In the data below, restate exactly the lines from the one with "The height and" to the final line, both included, but not the pictures.

--------------------

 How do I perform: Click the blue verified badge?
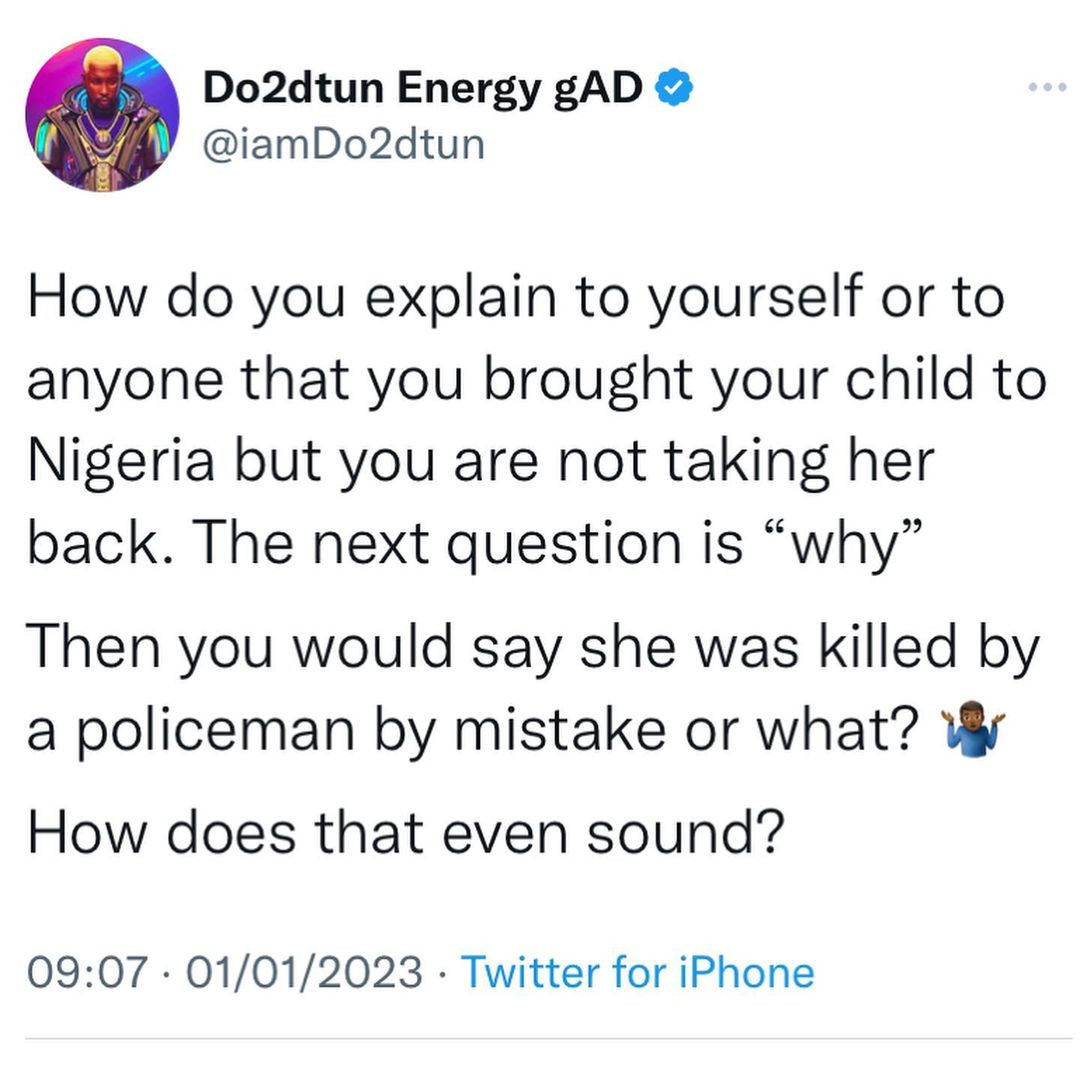coord(674,89)
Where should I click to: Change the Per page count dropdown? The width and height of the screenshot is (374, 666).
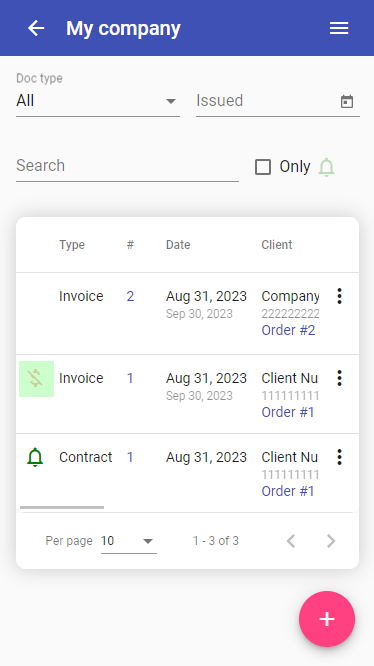point(129,541)
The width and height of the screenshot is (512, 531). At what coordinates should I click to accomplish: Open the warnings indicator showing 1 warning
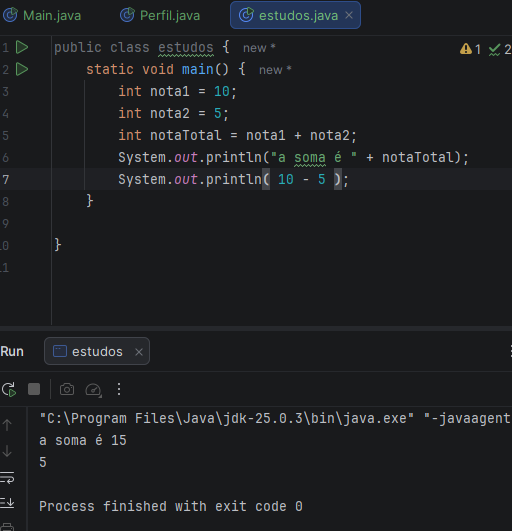[470, 49]
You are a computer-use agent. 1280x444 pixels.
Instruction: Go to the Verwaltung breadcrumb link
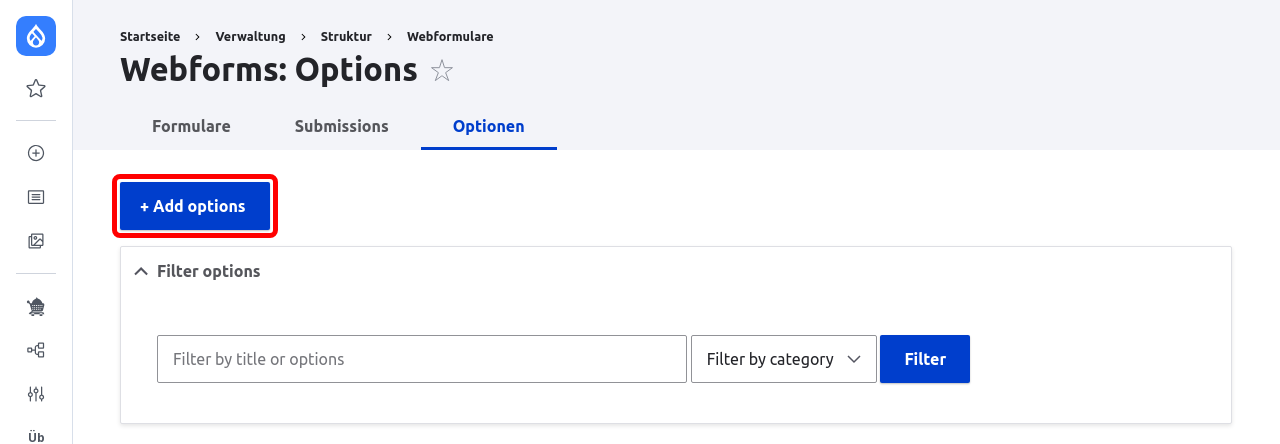(x=251, y=37)
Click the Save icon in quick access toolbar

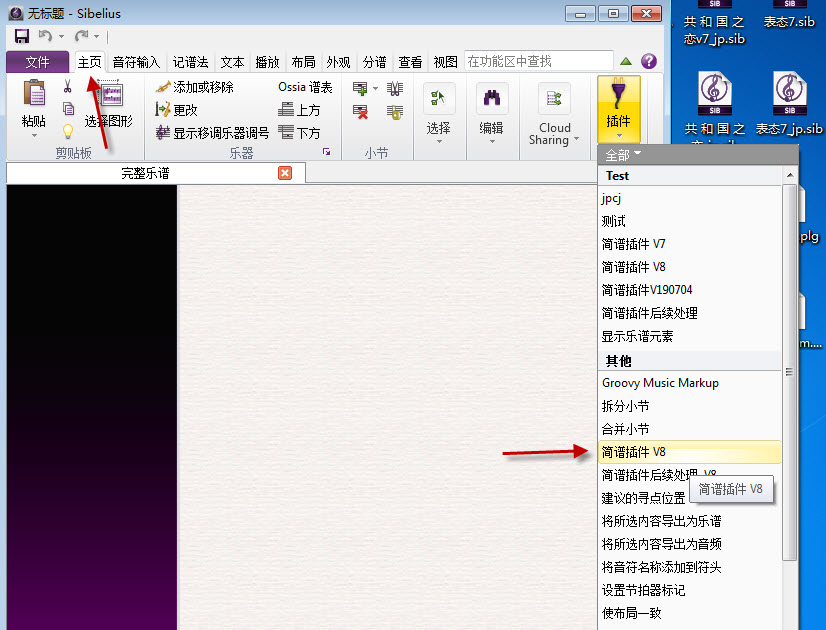coord(22,36)

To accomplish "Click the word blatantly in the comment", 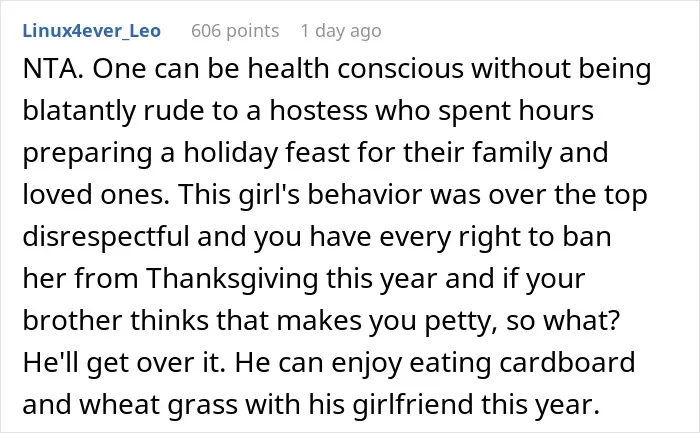I will tap(79, 112).
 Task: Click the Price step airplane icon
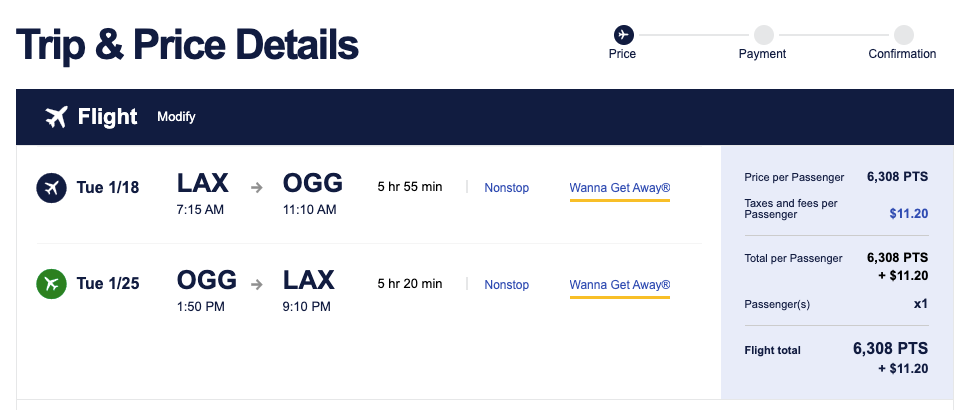click(623, 35)
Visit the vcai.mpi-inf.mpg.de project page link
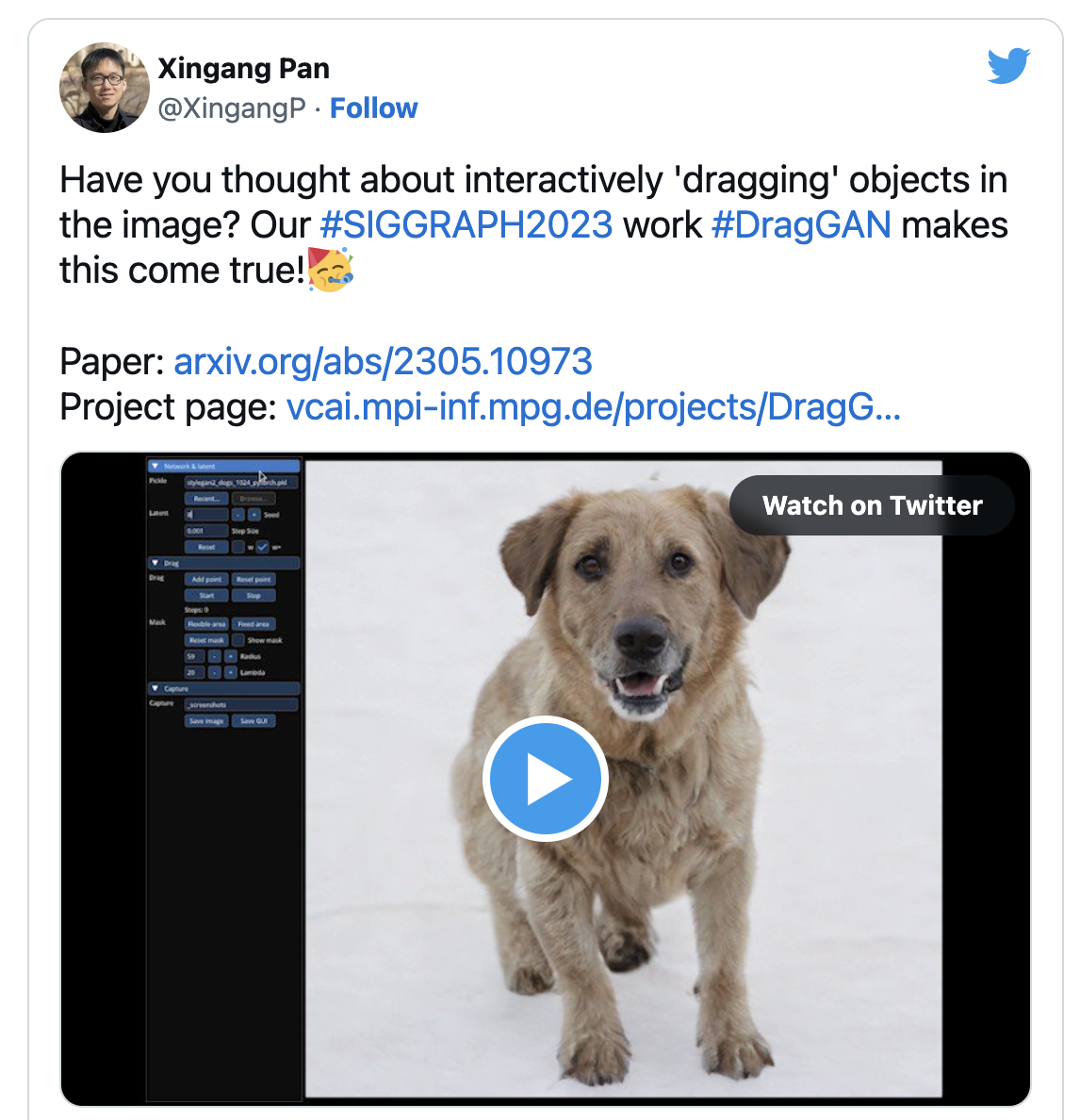Image resolution: width=1080 pixels, height=1120 pixels. (x=593, y=407)

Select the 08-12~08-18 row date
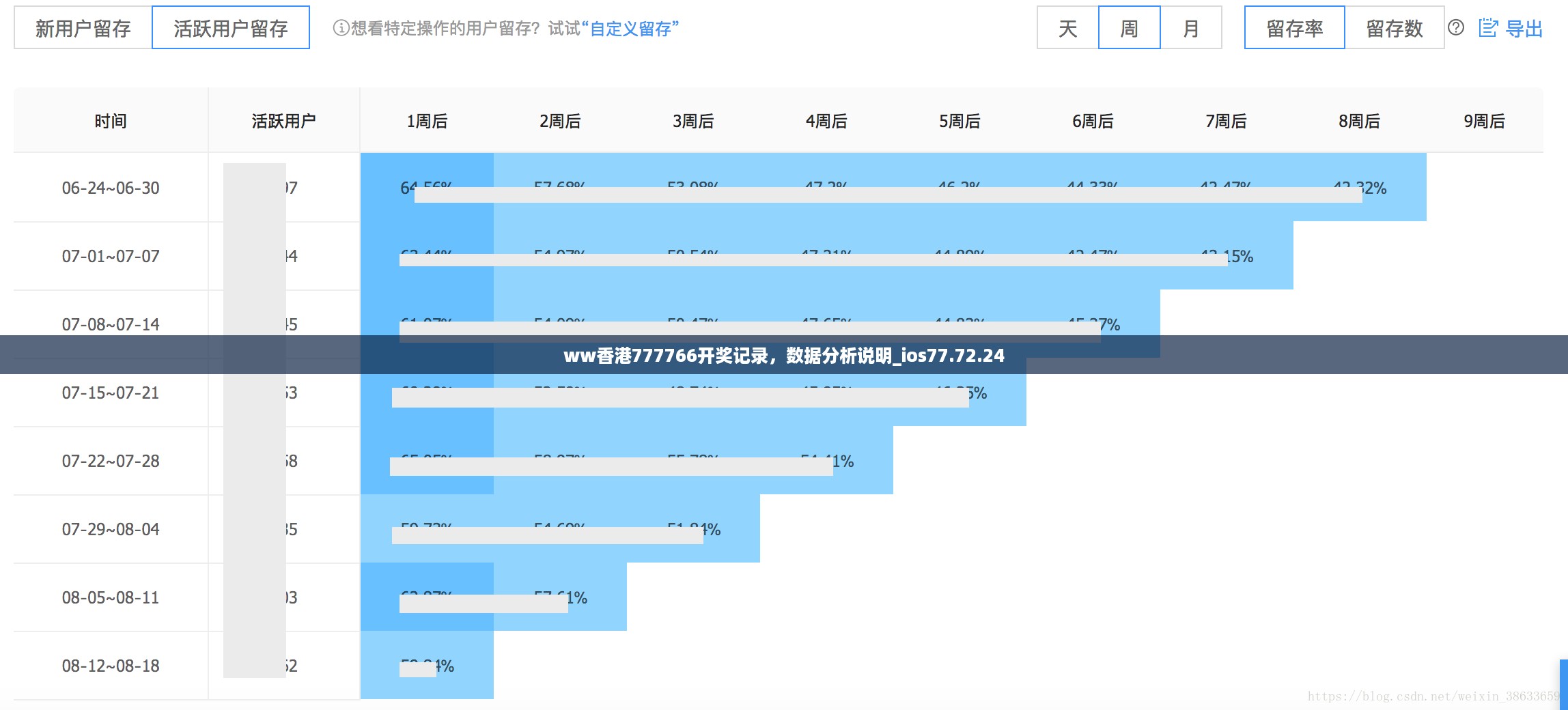point(111,666)
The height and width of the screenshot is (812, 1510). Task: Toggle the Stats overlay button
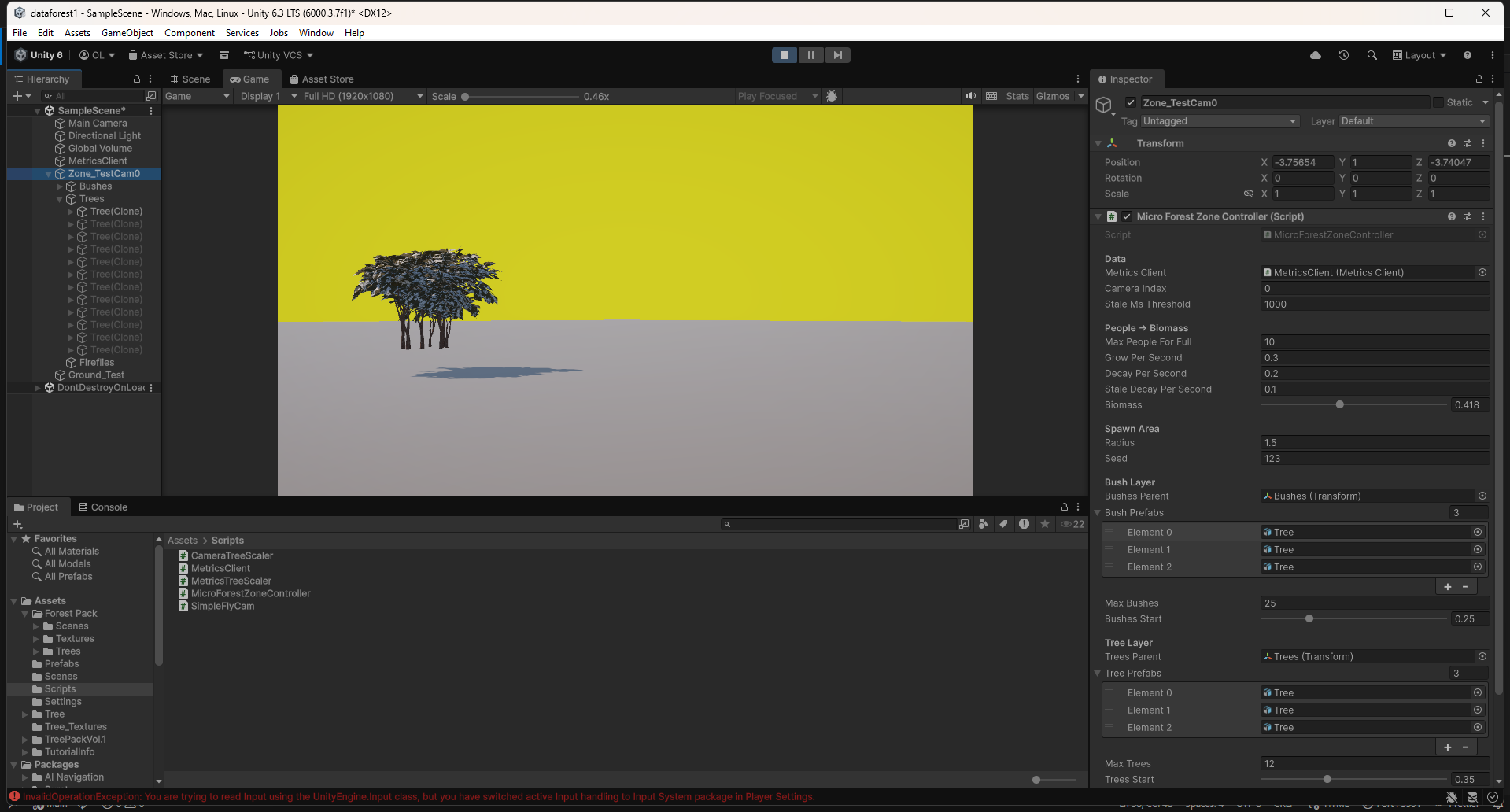(x=1017, y=96)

--------------------

• [Response area]:
The height and width of the screenshot is (812, 1510). Task: Toggle the Stats overlay button
(x=1017, y=96)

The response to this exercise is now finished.